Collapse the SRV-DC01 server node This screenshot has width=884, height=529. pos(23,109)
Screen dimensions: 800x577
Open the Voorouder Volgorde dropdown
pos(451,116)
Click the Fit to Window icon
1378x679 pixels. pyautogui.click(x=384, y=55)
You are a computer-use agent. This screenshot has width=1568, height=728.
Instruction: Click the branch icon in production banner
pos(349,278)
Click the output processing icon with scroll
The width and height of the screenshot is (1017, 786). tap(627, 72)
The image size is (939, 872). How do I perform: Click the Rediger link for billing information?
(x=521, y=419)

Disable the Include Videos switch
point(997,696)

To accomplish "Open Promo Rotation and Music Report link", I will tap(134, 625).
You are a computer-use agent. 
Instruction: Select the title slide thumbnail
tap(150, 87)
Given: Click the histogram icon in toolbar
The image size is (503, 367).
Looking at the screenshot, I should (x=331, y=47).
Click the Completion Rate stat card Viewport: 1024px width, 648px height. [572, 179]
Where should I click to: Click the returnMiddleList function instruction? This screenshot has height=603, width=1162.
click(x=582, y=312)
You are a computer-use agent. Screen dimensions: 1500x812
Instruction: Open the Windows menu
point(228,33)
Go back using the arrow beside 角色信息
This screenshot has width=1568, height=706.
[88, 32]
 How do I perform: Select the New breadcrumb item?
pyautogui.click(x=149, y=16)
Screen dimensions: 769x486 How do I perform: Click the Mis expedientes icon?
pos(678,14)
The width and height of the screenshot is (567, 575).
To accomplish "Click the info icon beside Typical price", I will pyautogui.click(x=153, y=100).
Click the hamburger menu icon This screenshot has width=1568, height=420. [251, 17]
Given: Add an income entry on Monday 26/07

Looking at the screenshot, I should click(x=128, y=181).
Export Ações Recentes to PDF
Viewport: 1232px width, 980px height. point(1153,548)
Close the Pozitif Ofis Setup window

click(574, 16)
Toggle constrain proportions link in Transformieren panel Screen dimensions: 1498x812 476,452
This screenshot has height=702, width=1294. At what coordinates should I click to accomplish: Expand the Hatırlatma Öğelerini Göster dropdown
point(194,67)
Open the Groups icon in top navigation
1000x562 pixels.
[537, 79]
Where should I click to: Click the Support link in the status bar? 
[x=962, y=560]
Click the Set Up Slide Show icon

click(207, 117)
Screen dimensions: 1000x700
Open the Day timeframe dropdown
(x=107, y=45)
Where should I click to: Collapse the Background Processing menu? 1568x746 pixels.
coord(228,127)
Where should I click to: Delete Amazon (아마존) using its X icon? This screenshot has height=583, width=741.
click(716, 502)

*-*-*

■ **Exercise instructions**: Format the records starting at the line that contains "The image size is (939, 872)." and ending at the line that contains "will tap(134, 625)." as a two-column CSV with the header instruction,click_point and one row per record. Put each record's text and its answer in their own quoted fields, with line breaks replaced by spaces.

■ **Full solution**:
instruction,click_point
"The image size is (939, 872). How do I perform: Click the Rediger link for billing information?","(x=521, y=419)"
"Disable the Include Videos switch","point(997,696)"
"To accomplish ""Open Promo Rotation and Music Report link"",","I will tap(134, 625)."